(August 3, 2011 at 1:38 am)PlatinumDoodles Wrote: This is sort of like the "If a tree falls in the forest" argument, but I would like to add something to it.
The 'argument' cited is as point-missing as 'I think, therefore I am.': You've presumed the conclusion in the former statement. 'I think' and 'it thinks' and 'it is' and 'I am' all state existence. 'If a tree falls in the forest, does it make a sound?' misses the point by asking as asinine a question as that and expecting something to come of it. It is not an argument: it is a question. And philosophical questions do not have but a single answer.
Quote:The reason the tree does in fact make a sound is because it is part of a universe in which consciousness does/has/will exist. I am proposing that in order for the the multiverse and every universe within to exist, at least one of said universes must contain consciousness.

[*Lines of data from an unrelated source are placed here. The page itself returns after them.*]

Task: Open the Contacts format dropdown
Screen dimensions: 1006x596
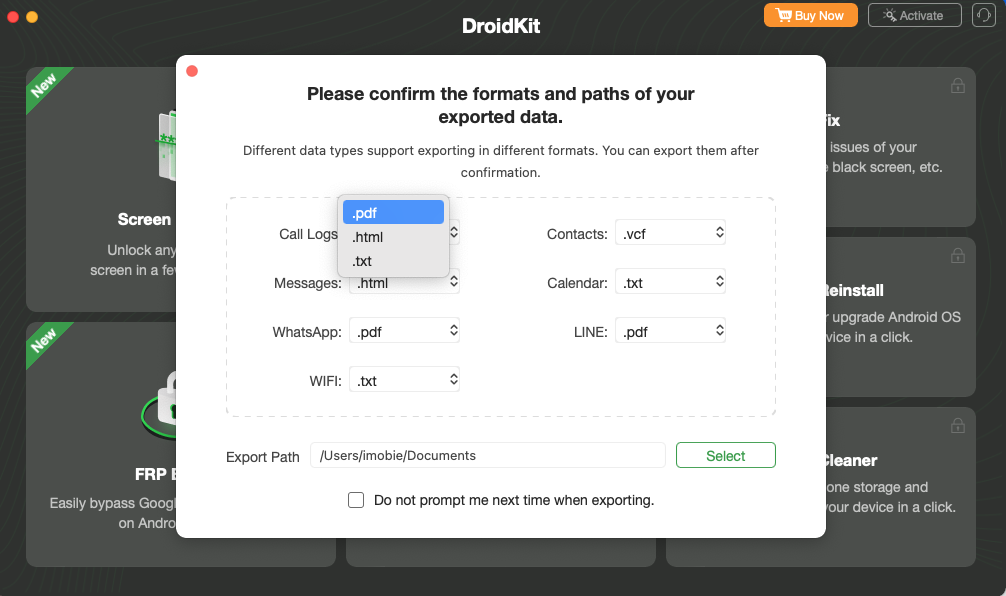Action: tap(670, 233)
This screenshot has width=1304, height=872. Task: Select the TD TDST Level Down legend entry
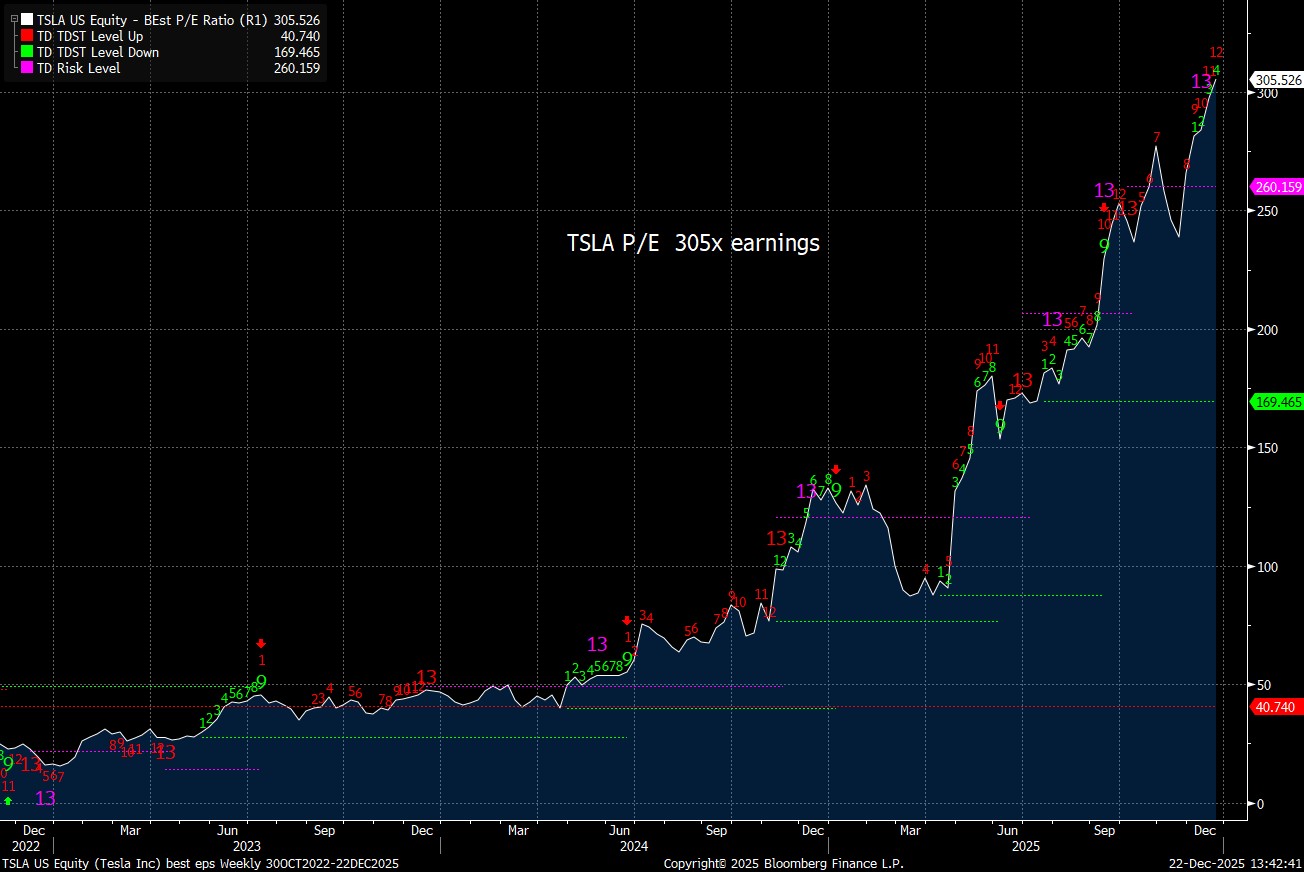pos(97,52)
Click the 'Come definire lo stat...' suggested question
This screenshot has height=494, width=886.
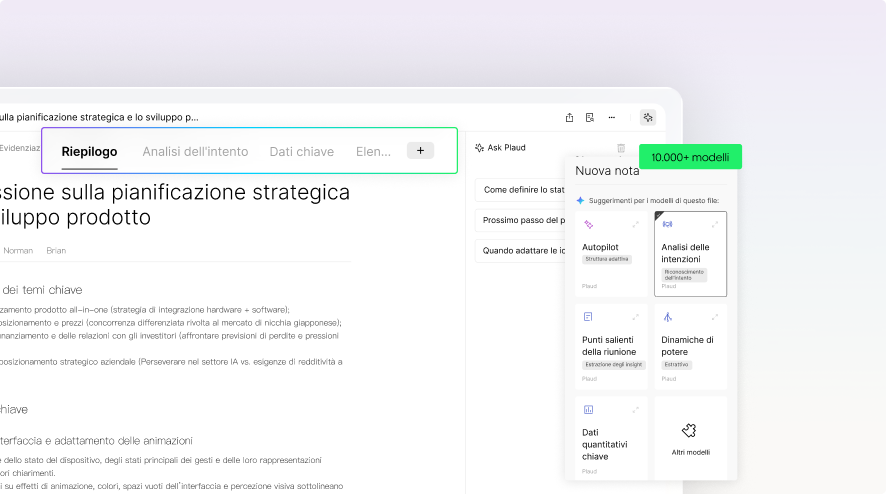(x=525, y=189)
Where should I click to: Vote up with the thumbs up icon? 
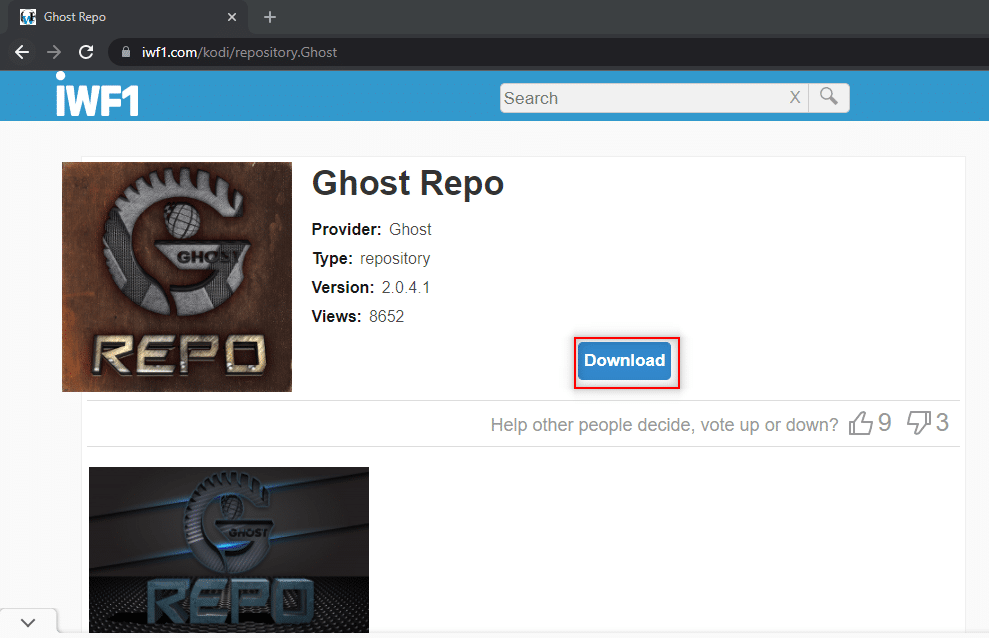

Our universe contains some form of time and at some point within that time consciousness existed, so, the universe did in fact exist before consciousness came about because it would contain consciousness at some point in time.
Existence is not 'essence'... everything necessarily exists, even should it amount to nothing, which must also exist. Something will always exist, however it is organized.
You see a computer, ant sees a mountain, giant sees a pebble, space alien sees food... how the universe is organized is the result of the observer, not of the material being observed.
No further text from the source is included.